Abnormal extracellular matrix remodelling in the cervix of pregnant relaxin-deficient mice is not associated with reduced matrix metalloproteinase expression or activity

Abstract

Relaxin regulates cervical extracellular matrix (ECM) remodelling during pregnancy by modifying collagen and other ECM molecules by unknown mechanisms. We hypothesised that abnormal collagen remodelling in the cervix of pregnant relaxin-deficient (Rln1−/−) mice is due to excessive collagen (Col1a1 and Col3a1) and decreased matrix metalloproteinases (Mmp2, Mmp9, Mmp13 and Mmp7) and oestrogen receptors (Esr1 and Esr2).
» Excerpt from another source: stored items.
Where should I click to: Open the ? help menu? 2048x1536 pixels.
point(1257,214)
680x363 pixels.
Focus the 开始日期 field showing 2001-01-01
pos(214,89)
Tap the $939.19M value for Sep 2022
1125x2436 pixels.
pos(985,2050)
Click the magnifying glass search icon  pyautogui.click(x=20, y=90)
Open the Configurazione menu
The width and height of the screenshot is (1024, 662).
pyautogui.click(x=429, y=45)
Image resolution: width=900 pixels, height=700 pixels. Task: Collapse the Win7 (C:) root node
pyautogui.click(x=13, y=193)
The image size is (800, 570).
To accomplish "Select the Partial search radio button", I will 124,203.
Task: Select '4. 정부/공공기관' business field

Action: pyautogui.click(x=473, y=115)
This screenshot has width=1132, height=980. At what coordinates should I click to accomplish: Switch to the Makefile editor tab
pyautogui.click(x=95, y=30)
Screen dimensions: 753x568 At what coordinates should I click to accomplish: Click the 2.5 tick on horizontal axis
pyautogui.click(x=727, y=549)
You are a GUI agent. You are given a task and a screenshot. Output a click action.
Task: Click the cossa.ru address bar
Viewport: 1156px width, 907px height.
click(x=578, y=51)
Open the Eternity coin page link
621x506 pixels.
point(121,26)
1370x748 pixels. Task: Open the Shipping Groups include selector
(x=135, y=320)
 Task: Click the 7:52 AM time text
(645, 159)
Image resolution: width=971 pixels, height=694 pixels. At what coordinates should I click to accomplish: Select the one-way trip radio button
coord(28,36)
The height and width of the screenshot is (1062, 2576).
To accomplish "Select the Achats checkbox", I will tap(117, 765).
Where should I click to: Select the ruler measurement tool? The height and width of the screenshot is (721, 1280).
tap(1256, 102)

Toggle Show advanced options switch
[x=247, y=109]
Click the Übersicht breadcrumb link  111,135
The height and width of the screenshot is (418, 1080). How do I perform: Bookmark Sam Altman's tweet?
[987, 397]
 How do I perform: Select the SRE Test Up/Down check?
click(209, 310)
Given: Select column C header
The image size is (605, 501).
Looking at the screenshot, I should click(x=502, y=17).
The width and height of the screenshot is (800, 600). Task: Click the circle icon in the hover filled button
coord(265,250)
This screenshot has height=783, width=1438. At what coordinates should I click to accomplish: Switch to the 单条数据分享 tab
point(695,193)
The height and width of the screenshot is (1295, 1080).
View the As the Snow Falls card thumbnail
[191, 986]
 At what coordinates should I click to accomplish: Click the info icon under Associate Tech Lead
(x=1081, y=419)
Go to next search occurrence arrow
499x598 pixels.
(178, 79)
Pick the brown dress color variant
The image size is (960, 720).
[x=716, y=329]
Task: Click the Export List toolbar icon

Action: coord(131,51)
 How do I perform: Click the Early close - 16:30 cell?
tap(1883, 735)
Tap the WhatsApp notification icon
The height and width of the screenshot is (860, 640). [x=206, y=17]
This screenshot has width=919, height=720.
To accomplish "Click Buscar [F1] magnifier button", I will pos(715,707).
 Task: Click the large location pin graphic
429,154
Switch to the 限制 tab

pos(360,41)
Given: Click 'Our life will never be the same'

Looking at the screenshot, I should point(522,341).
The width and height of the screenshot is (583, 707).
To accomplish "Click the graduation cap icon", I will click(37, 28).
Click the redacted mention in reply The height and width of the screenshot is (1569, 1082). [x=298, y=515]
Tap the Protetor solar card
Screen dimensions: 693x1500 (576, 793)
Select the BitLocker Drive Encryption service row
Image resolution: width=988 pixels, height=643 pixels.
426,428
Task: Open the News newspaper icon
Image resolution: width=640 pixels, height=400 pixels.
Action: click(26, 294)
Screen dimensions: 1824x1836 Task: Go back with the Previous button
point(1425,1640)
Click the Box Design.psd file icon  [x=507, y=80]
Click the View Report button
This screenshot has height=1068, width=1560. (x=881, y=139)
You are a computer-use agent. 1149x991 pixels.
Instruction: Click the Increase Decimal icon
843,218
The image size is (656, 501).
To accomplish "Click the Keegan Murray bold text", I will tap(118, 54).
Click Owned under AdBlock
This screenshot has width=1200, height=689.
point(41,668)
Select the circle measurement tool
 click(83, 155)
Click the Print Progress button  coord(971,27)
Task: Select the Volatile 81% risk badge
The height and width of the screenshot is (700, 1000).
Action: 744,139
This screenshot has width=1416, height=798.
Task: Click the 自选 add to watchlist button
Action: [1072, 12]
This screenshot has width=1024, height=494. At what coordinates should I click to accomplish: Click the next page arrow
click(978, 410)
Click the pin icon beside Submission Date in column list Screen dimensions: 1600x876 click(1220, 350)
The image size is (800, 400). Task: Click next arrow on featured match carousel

Quantitative polymerase chain reaction, gelatinase zymography, MMP activity assays and histological staining evaluated changes in ECM in pregnant wildtype (Rln1+/+) and Rln1−/− mice. Cervical Col1a1, Col3a1 and total collagen increased in Rln1−/− mice and were higher at term compared with Rln1+/+ mice. This was not correlated with a decrease in gelatinase (Mmp2, Mmp9) expression or activity, Mmp7 or Mmp13 expression, which were all significantly higher in Rln1−/− mice. In late pregnancy, circulating MMP2 and MMP9 were unchanged. Esr1 expression was highest in Rln1+/+ and Rln1−/− mice in late pregnancy, coinciding with a decrease in Esr2 in Rln1+/+ but not Rln1−/− mice. The relaxin receptor (Rxfp1) decreased slightly in late-pregnant Rln1+/+ mice, but was significantly higher in Rln1−/− mice. In summary, relaxin deficiency results in increased cervical collagen in late pregnancy, which is not explained by a reduction in Mmp expression or activity or decreased Rxfp1. However, an imbalance between Esr1 and Esr2 may be involved.